I also added my own procedure to call DBMS_LOCK.SLEEP. In this case I didn't do any real 'locking' - I just wanted to see how a session calling this procedure would show up in the monitoring reports.
Visibility in Performance Reports
AWR can shed light on the wait time for application level locking using DBMS_LOCK.REQUEST. From this we can get a good understanding of whether our application might be getting delayed by application locks.
The first sections that contain information that we're interested are the 'wait class' and 'wait events'. Let's look at the more detailed 'wait events' section first. Here we will see the wait event 'enq: UL - contention' providing details of the total time waited while using APIs such as DBMS_LOCK.REQUEST (but not SLEEP) to acquire a lock. This info is also summarized into the wait class under 'Application'.
If the locking is being executed by PL/SQL code then AWR may also show us the top-level calling PL/SQL procedure in the 'SQL by Elapsed Time' section. The time spent waiting to acquire the lock will be counted in the elapsed time of this procedure.
The ASH report provides similar visibility, again highlighting the same wait event and the calling procedure. It can also provide details of the session that is waiting. Because ASH works by sampling it may give a slightly different picture from that shown by AWR and can be a better tool for some types of problem.
Because the meaning of any locks is application defined, neither AWR nor ASH provide any information regarding the resource that is the subject of any contention. We will look at how to diagnose this later.
For applications using a polling strategy, the visibility is not so good. In fact it would be very easy to miss it completely. The database performance reports seem to assume that time spent in DBMS_LOCK.SLEEP is of little of no interest to the audience of an AWR or ASH report. It is visible in the AWR report as the wait event 'PL/SQL lock timer', but you will need to look carefully to find this event because it appears very low down in the table (possibly right at the end), even if the time waited is very high.
The thing which is perhaps more surprising is that time spend in DBMS_LOCK.SLEEP is not counted in the elapsed time of the calling procedure.
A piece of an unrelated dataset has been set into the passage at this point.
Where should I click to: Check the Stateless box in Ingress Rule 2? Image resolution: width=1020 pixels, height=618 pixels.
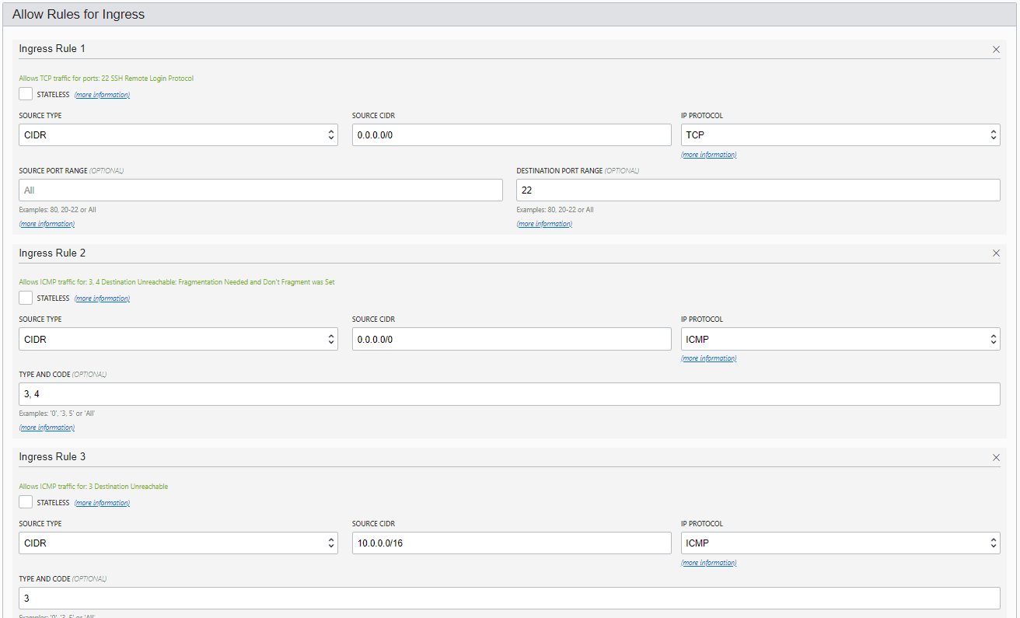point(26,297)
This means that for any procedure that sleeps in this way, you can't rely on the elapsed time reported by AWR. The same principle seems to apply to ASH - if the ASH sample catches the procedure sleeping like this then it doesn't seem to register it as a 'hit' on the calling procedure at all. This may make sense to someone looking at a problem from a database infrastructure perspective, but to an application developer looking at an AWR or ASH report it is very counter-intuitive.
System Tables and Views
As I said earlier, neither AWR nor ASH will shed much light on the resources that are the subject of application level locking conflicts. To get any detail on this we will need to query some system tables and views.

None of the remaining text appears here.